DOCUMENT SECTION
Re: [PATCH 00 of 10] x86: unify asm/pgtable.h

From: Jeremy Fitzhardinge
Date: Tue Jan 08 2008 - 20:59:28 EST


Andi Kleen wrote:
Or to put it another way, what's the underlying rationale for making __PAGE_KERNEL_* not include the GLOBAL flag, but including it in the pgprot versions? It means that code like this in ioremap_64.c:

There is none, but that is not what change_page_attr() cares about.
It just cares that you pass in the correct bits and you don't currently.

I think you're missing the forrest because of all the trees currently.

Yeah, that may be true, but this particular tree is weird, and I'm trying to understand what's going on here. Specifically, 64-bit ioremap()s *don't* set _PAGE_GLOBAL, which appears to be an accident resulting from the strange definitions of __PAGE_KERNEL_* vs PAGE_KERNEL_*.

For example, ioremap_64.c:__ioremap() creates a vma for the io mapping, and explicitly sets _PAGE_GLOBAL in the vma's version of pgprot - but then it calls ioremap_page_range() to actually create the mapping, which ends up making a non-global mapping, because its rolling its own version of PAGE_KERNEL by using pgprot(__PAGE_KERNEL) - which is not the actual definition of PAGE_KERNEL.

PROBLEMS AND TASKS
• 1. Repeat the part of the patch discussion that begins at the words "Re: [PATCH 00" and stops after "you don't currently.", but substitute "right bits" for "correct bits".
• 2. In the patch discussion, which flag do 64-bit ioremap()s not set?
The records come from a separate source, unrelated to the patch discussion.

MATERIAL SUPPLIED
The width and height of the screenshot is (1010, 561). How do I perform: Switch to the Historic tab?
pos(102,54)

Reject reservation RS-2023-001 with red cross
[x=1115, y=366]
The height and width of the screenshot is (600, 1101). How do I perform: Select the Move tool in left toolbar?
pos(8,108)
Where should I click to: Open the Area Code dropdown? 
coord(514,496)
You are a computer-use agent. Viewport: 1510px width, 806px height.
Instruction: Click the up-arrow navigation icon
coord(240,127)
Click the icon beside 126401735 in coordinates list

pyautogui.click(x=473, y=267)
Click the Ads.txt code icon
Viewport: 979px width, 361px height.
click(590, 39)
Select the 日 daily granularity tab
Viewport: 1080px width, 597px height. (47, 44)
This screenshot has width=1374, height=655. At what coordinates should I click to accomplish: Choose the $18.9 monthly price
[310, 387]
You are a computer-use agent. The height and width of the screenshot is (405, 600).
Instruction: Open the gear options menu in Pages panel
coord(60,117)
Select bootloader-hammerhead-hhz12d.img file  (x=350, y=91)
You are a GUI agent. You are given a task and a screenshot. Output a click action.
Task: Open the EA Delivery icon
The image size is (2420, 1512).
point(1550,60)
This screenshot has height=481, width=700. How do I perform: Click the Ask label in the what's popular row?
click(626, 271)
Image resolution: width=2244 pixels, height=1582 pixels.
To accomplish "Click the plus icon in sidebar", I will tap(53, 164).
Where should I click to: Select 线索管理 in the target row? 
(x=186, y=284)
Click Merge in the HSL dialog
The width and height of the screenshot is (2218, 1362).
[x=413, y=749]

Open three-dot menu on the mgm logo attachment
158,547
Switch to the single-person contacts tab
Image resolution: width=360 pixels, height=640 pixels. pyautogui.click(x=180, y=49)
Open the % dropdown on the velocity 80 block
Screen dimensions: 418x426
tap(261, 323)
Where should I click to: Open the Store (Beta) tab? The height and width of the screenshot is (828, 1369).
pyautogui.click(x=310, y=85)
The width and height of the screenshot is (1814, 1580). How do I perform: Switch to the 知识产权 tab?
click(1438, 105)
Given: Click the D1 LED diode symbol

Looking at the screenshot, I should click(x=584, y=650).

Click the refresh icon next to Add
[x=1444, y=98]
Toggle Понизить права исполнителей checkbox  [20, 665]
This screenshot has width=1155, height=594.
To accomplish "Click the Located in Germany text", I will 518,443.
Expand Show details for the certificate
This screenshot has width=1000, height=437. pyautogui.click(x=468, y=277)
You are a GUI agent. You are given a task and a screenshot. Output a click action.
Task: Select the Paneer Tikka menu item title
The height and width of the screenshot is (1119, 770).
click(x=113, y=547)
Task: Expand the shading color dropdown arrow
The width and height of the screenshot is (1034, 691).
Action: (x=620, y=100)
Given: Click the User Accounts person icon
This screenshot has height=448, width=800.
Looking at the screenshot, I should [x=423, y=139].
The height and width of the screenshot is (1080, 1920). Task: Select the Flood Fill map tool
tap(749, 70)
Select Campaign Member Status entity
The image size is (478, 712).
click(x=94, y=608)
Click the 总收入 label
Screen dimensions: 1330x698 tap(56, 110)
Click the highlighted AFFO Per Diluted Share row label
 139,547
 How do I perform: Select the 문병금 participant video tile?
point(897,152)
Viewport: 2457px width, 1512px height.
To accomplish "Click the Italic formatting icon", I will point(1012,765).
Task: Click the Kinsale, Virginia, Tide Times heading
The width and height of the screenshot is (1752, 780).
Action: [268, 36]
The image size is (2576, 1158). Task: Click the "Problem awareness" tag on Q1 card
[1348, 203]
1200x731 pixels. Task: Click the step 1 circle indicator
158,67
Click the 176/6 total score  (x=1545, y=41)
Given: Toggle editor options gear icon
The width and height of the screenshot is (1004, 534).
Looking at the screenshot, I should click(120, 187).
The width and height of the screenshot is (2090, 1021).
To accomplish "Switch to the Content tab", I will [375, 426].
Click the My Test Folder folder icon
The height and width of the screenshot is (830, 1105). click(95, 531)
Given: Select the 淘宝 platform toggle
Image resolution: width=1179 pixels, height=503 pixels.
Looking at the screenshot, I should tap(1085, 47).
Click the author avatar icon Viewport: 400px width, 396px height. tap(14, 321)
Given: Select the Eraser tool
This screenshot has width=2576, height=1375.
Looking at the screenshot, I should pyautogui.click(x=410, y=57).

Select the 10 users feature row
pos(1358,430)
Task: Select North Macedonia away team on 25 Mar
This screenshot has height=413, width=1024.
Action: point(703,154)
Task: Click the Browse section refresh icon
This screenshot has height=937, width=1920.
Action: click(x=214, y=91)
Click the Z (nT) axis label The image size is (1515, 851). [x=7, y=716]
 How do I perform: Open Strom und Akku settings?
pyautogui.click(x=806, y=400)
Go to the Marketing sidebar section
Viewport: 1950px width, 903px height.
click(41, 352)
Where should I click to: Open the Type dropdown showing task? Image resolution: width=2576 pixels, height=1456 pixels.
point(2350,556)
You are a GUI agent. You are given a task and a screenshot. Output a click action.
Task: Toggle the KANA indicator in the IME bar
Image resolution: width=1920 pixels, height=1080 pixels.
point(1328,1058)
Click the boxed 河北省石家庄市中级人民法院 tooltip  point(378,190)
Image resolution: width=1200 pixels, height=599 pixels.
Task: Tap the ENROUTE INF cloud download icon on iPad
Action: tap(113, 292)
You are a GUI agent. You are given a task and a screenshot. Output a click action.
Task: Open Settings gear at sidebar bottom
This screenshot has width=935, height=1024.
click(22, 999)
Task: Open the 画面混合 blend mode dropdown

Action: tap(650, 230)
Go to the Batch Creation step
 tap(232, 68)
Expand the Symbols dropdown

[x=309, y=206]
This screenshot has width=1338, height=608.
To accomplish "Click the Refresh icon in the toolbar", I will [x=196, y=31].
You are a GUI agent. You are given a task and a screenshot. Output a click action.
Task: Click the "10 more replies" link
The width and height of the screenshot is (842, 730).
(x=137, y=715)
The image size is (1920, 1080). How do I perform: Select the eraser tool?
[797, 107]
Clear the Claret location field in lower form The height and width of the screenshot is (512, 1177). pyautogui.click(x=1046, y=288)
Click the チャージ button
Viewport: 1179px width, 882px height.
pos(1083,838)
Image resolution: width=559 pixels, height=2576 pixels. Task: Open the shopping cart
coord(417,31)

CORRECT ANSWERS
• 1.
Re: [PATCH 00 of 10] x86: unify asm/pgtable.h

From: Jeremy Fitzhardinge
Date: Tue Jan 08 2008 - 20:59:28 EST


Andi Kleen wrote:
Or to put it another way, what's the underlying rationale for making __PAGE_KERNEL_* not include the GLOBAL flag, but including it in the pgprot versions? It means that code like this in ioremap_64.c:

There is none, but that is not what change_page_attr() cares about.
It just cares that you pass in the right bits and you don't currently.

• 2. _PAGE_GLOBAL